LISTING:
%%

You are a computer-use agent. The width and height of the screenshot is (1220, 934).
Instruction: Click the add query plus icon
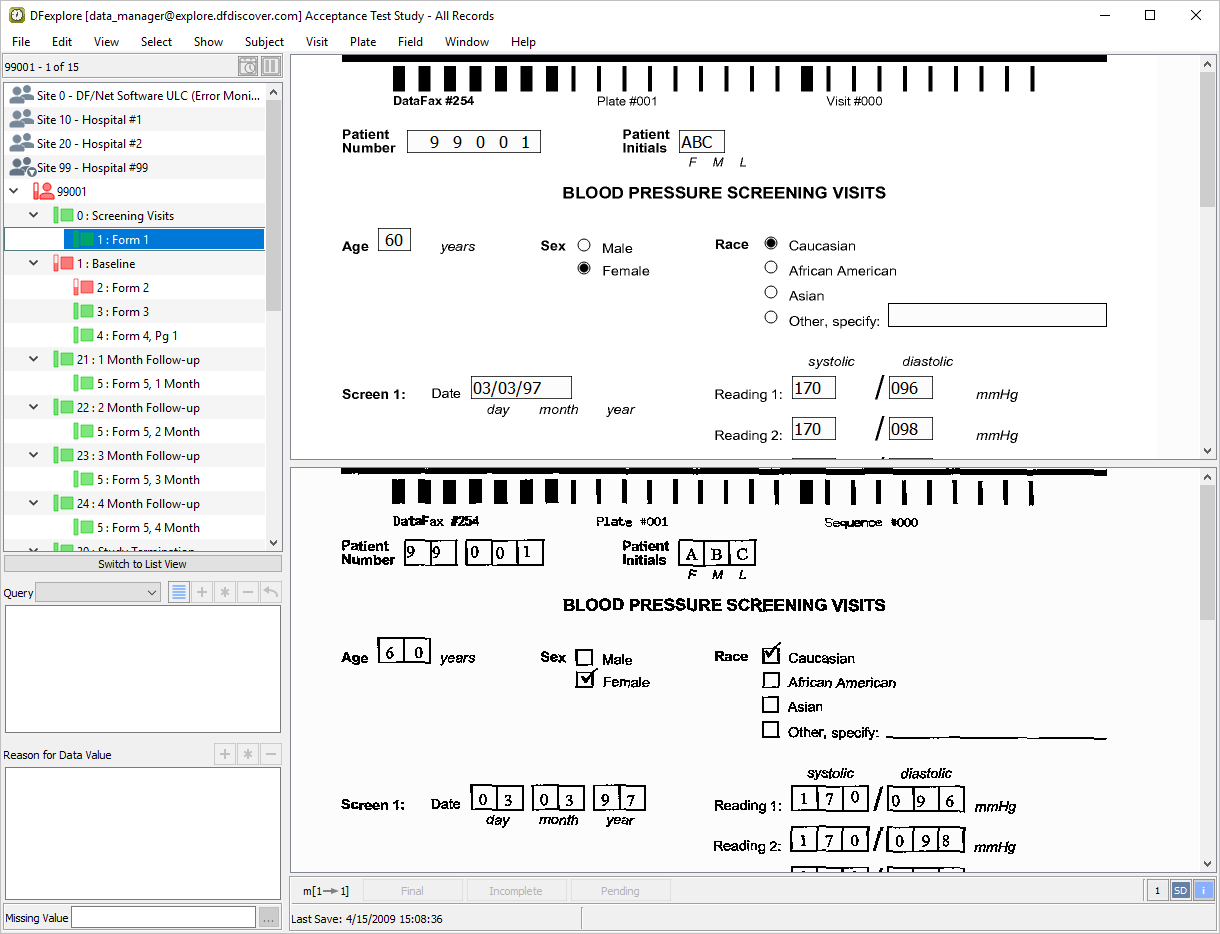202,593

%%
%%

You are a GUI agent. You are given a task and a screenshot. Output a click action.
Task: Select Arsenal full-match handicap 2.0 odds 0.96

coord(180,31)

%%
%%

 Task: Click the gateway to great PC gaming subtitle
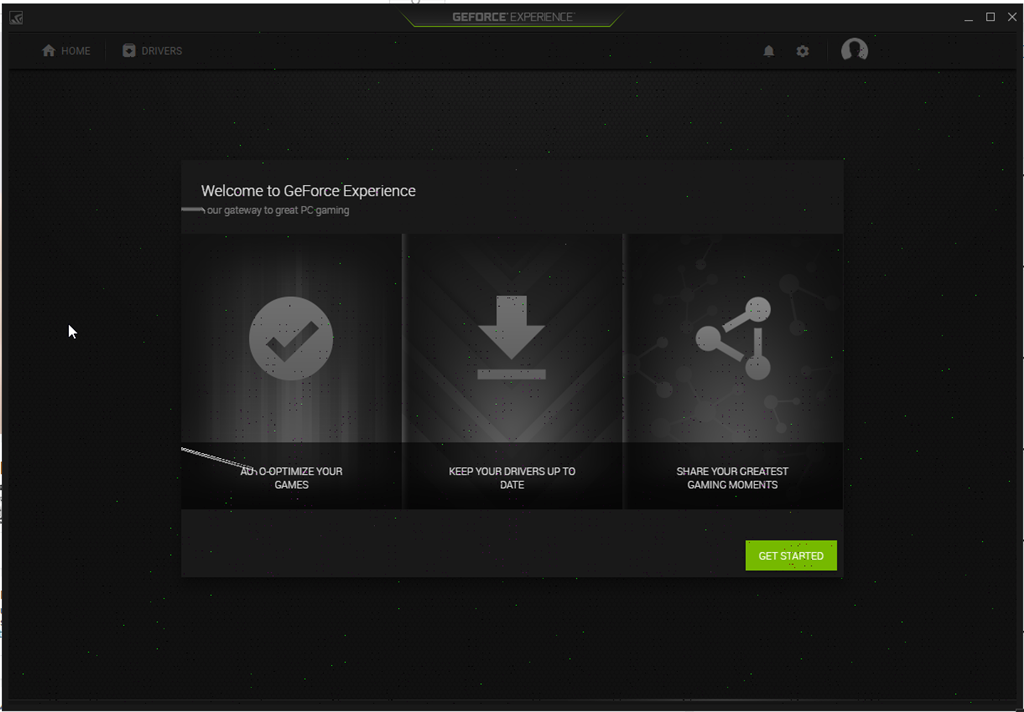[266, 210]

%%

Please rewrite the material, starting at the line containing "You are a GUI" and ending after the line containing "coord(180,31)". Replace "click action" with "tap action" and leave everything else unchanged.

RESPONSE TO THE EXERCISE:
You are a GUI agent. You are given a task and a screenshot. Output a tap action.
Task: Select Arsenal full-match handicap 2.0 odds 0.96

coord(180,31)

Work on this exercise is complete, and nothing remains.